Norman Foster made 100 Wood Street's upper storeys slope away from Wren's St Alban tower so that the east facade would not be higher than the church tower
100 Wood Street's upper storeys slope away from St Alban tower

At the back of 100 Wood Street, the building both leans away from the tree and curves around it. The slope of this rear façade allows space for the tree to grow and, happily, also brings more daylight into the offices.


The church of St Mary Staining was first mentioned in historical records in 1189 (the name 'Staining' is thought to refer to a family from Staines who held land in the area). The church was not rebuilt after its destruction in the Great Fire of London in 1666 and the site has remained an open space ever since.


The church of St Alban Wood Street was also destroyed in the Great Fire. Unlike its near neighbour, however, this church was rebuilt after the fire and completed in 1685 in a Gothic style only occasionally employed by Wren.

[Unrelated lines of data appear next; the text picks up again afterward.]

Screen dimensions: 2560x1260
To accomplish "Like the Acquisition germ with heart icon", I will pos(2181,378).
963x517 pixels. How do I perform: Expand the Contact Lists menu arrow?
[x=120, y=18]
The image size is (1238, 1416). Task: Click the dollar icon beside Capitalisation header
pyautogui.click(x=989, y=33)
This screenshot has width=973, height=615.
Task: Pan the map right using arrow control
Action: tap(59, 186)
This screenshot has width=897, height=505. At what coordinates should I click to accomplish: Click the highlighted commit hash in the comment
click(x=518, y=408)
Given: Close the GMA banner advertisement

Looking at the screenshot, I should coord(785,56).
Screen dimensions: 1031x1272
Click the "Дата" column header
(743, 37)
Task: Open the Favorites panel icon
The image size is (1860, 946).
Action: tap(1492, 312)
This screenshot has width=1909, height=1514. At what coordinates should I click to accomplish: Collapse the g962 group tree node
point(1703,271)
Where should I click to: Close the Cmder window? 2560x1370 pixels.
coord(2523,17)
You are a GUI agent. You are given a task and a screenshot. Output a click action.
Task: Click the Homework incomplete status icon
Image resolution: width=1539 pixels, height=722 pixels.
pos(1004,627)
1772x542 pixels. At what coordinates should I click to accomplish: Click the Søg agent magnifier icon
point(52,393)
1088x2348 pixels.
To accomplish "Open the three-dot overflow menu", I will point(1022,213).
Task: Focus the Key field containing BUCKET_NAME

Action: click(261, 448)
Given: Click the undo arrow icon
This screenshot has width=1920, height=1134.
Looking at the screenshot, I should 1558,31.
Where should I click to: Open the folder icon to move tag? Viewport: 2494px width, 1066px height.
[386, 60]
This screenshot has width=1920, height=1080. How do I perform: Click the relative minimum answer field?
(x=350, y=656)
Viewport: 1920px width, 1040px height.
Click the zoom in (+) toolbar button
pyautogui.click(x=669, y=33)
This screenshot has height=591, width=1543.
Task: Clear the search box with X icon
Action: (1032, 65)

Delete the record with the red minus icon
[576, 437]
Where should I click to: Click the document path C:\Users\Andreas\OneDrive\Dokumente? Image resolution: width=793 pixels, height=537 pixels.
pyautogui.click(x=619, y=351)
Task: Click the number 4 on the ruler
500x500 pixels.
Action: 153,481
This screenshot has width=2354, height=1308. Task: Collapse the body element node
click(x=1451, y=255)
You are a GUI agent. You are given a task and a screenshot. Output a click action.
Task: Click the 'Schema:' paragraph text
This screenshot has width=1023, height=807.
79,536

Incidentally, St Alban was the first British Christian martyr, beheaded by the Romans in the third or fourth century at Verulamium (modern day St Alban's) for harbouring a priest wanted by the Romans. There is a further Roman connection in that Wood Street was once the central north-south road of a fort constructed here in the early second century.


Wren's church was gutted by bombs dropped on the City in World War II. Most of the surrounding streets were flattened, but the tower of St Alban remained relatively unscathed. It was eventually converted into a private residence in the 1980s.


Other City church towers that are also now private residences are Christ Church Greyfriars and St Mary Somerset, while St Olave Jewry is a solicitors' office. The nave and aisles of Christ Church Greyfriars, destroyed in World War II and not rebuilt, are now a beautiful public garden. (The privately owned tower is currently on the market, with an asking price of £3.75 million.)


Further down Wood Street, at the junction with Cheapside, there is another small open space: the site of the former church of St Peter Westcheap, never rebuilt after the Great Fire. In its place stands a row of three of the original four late 17th century shops fronting onto Cheapside (see photo below, followed by an engraving of c1875 of the same view sourced from Wikipedia).


Where the churchyard used to be, there is a very old and tall London plane tree. The tree, thought to be at least 230 years old, was alluded to in a poem by William Wordsworth in 1797. Its protected status means that taller buildings are not allowed on this section of Cheapside.


More often than not, commercial imperatives triumph, especially in the City of London. It is even occasionally possible to buy pieces of City history for private use, such as the privately owned church towers.


The aftermath of the pandemic has relieved pressure on the City's office market for now, but office space is likely to remain at a premium in the Square Mile.


Nevertheless, other considerations also prevail. Regardless of the value of commercial property, churches, churchyards, gardens and trees are very important to the City of London Corporation.